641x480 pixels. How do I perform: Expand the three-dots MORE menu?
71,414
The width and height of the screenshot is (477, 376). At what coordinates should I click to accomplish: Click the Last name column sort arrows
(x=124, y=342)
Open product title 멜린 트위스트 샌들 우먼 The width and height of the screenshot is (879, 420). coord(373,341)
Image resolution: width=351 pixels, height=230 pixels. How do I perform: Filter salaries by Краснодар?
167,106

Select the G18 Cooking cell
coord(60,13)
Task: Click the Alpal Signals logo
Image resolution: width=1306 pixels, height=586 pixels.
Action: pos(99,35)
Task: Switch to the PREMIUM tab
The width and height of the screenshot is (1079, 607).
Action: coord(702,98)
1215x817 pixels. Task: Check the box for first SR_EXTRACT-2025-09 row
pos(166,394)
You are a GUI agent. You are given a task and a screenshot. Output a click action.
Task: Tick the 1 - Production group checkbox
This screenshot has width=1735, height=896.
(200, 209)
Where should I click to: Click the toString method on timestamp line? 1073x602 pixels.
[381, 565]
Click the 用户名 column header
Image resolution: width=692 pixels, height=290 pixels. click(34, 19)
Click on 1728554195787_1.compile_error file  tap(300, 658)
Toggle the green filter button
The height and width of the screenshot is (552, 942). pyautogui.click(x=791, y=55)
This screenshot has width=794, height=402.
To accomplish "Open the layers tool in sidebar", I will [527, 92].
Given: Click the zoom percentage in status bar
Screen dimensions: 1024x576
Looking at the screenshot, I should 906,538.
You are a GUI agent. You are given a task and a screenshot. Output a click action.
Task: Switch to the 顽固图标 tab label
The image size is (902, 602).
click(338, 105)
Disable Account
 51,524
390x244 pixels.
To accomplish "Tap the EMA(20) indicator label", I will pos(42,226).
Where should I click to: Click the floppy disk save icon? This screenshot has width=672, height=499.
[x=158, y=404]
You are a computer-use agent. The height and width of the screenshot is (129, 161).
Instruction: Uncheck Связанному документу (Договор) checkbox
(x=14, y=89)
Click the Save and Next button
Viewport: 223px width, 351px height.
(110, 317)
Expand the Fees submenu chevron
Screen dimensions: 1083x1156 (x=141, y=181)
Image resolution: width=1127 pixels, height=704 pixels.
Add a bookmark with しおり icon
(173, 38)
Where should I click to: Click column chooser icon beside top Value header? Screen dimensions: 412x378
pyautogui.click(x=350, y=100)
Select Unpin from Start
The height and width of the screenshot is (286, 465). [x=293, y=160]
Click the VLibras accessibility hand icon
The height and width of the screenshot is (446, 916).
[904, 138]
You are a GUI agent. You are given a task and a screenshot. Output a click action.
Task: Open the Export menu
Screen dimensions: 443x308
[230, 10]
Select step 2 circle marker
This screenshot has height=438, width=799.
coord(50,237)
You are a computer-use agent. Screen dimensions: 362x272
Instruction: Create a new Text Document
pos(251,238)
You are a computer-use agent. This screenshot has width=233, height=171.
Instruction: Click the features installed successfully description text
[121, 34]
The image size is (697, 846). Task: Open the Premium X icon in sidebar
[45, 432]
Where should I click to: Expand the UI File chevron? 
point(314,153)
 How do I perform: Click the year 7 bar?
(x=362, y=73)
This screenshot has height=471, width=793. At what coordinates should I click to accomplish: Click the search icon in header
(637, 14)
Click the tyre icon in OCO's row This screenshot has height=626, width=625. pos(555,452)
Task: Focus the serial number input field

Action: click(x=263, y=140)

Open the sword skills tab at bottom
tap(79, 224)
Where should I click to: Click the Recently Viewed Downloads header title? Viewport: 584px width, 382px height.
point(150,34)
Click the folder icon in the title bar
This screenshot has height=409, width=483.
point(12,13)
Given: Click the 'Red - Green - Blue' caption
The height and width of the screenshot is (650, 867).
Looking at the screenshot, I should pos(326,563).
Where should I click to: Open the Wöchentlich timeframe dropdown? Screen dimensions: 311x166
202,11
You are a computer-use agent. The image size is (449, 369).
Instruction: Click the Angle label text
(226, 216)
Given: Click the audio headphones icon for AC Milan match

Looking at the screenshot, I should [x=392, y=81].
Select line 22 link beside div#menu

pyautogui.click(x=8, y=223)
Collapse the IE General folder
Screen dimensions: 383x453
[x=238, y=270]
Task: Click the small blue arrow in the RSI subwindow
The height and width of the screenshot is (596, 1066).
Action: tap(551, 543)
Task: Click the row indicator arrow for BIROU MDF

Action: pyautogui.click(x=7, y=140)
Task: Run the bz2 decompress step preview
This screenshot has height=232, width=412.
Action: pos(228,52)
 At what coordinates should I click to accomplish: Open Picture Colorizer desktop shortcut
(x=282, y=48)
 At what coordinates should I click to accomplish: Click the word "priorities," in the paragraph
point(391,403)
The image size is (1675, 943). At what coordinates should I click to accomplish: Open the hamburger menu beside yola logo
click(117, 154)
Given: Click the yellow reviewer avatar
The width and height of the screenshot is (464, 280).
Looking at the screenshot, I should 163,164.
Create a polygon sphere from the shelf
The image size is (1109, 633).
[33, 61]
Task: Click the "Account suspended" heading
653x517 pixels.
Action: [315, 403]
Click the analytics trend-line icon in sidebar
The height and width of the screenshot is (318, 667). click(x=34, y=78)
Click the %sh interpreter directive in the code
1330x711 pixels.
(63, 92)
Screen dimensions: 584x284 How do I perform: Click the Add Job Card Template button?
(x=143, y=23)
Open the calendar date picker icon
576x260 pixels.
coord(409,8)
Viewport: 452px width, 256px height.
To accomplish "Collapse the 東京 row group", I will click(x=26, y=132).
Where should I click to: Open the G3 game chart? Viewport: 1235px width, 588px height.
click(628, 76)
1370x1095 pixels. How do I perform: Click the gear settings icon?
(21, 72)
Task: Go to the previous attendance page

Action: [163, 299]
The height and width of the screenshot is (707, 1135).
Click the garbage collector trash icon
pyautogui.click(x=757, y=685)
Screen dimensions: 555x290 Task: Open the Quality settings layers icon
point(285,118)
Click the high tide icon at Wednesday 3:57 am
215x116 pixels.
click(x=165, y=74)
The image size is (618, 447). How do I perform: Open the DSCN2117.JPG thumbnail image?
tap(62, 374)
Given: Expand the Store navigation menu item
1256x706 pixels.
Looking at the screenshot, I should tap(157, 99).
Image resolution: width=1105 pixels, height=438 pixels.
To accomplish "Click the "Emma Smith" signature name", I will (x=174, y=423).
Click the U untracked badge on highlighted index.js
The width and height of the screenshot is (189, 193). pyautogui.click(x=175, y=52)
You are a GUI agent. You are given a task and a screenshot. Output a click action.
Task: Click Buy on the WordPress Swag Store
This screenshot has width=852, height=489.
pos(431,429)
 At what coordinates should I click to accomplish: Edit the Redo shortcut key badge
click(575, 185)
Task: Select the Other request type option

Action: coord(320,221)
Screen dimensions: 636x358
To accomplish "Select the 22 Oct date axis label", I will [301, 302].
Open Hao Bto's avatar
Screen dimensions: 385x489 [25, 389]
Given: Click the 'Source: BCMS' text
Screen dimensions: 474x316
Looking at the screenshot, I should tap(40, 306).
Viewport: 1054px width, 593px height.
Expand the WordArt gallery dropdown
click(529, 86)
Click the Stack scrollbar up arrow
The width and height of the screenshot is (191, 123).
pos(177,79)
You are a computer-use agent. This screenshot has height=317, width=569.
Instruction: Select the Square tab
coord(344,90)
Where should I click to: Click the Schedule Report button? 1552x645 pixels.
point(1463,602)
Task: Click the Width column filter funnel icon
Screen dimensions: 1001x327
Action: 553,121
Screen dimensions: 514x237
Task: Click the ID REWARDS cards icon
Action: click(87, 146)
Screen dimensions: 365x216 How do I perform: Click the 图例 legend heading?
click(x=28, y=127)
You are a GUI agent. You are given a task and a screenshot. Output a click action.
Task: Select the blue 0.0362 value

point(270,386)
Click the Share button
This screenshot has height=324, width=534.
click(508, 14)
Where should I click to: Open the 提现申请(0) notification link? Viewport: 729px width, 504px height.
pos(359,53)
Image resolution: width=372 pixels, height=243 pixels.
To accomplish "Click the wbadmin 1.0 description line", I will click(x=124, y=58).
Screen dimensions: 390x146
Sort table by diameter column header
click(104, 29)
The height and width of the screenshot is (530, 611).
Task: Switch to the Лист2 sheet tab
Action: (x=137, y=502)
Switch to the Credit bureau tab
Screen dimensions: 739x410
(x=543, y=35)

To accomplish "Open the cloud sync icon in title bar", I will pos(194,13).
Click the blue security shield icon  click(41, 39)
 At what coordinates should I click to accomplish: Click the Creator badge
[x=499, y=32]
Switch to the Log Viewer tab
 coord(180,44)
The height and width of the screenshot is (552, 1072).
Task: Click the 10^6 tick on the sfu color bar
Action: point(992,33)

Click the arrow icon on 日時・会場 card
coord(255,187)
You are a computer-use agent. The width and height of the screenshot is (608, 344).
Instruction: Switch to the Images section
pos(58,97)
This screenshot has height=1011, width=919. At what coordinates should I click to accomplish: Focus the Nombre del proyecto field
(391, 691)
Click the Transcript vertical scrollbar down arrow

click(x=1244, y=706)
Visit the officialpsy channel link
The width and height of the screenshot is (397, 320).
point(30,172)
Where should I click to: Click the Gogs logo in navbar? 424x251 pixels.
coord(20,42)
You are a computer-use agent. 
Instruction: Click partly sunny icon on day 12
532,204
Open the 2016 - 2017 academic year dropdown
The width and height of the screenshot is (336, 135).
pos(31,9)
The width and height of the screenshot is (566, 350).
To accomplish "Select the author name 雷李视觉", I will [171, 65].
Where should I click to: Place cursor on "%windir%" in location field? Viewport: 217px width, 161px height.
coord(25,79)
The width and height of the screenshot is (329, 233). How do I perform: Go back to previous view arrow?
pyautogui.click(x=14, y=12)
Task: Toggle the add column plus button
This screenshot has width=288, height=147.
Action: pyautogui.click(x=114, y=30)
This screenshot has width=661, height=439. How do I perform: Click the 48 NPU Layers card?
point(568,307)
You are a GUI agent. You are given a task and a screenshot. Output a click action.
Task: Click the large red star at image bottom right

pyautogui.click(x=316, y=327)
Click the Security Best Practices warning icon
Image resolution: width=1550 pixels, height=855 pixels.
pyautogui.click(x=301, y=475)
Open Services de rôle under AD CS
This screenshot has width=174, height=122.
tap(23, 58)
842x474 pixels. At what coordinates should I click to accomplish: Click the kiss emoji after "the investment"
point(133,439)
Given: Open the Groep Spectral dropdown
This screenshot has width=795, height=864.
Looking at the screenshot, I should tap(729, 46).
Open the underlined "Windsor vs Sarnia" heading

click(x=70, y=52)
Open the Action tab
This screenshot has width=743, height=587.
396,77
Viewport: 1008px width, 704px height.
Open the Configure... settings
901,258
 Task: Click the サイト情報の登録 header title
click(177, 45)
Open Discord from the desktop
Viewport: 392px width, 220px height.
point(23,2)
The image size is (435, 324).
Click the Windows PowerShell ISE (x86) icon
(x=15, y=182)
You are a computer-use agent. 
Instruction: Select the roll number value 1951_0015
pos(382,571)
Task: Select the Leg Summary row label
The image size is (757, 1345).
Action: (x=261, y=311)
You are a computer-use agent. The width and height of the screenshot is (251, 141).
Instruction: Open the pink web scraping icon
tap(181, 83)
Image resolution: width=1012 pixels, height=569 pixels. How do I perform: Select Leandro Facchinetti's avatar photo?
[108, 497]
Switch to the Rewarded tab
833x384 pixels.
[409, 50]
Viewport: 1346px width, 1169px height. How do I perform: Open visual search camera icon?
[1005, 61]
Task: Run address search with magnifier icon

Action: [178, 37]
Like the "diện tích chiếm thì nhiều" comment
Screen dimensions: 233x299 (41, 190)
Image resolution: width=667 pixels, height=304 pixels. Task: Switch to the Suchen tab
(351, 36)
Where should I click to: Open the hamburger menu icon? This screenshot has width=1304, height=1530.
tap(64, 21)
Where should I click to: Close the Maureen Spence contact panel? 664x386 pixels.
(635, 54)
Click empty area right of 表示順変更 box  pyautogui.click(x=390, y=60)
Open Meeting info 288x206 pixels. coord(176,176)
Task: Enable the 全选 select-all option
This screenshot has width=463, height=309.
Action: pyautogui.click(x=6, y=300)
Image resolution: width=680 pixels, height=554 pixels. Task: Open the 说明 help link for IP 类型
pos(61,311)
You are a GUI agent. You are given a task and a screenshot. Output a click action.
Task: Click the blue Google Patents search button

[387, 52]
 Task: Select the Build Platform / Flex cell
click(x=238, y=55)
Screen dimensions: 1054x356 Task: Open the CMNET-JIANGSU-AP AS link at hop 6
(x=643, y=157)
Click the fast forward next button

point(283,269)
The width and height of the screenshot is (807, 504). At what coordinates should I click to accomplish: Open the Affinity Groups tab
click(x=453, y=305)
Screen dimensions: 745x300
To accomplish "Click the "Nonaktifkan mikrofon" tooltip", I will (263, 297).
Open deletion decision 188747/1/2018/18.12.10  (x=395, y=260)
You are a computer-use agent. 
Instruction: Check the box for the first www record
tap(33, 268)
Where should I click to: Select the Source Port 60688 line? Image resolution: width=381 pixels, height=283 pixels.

ACTIVITY:
Using the data above, repeat exactly the lines that begin at the line with "Screen dimensions: 555x290" and end at the line with "Viewport: 1054px width, 593px height.", both ends included.

SOLVED EXERCISE:
Screen dimensions: 555x290 Task: Open the Quality settings layers icon
point(285,118)
Click the high tide icon at Wednesday 3:57 am
215x116 pixels.
click(x=165, y=74)
The image size is (618, 447). How do I perform: Open the DSCN2117.JPG thumbnail image?
tap(62, 374)
Given: Expand the Store navigation menu item
1256x706 pixels.
Looking at the screenshot, I should tap(157, 99).
Image resolution: width=1105 pixels, height=438 pixels.
To accomplish "Click the "Emma Smith" signature name", I will (x=174, y=423).
Click the U untracked badge on highlighted index.js
The width and height of the screenshot is (189, 193). pyautogui.click(x=175, y=52)
You are a GUI agent. You are given a task and a screenshot. Output a click action.
Task: Click Buy on the WordPress Swag Store
This screenshot has width=852, height=489.
pos(431,429)
 At what coordinates should I click to accomplish: Edit the Redo shortcut key badge
click(575, 185)
Task: Select the Other request type option

Action: coord(320,221)
Screen dimensions: 636x358
To accomplish "Select the 22 Oct date axis label", I will [301, 302].
Open Hao Bto's avatar
Screen dimensions: 385x489 [25, 389]
Given: Click the 'Source: BCMS' text
Screen dimensions: 474x316
Looking at the screenshot, I should tap(40, 306).
Viewport: 1054px width, 593px height.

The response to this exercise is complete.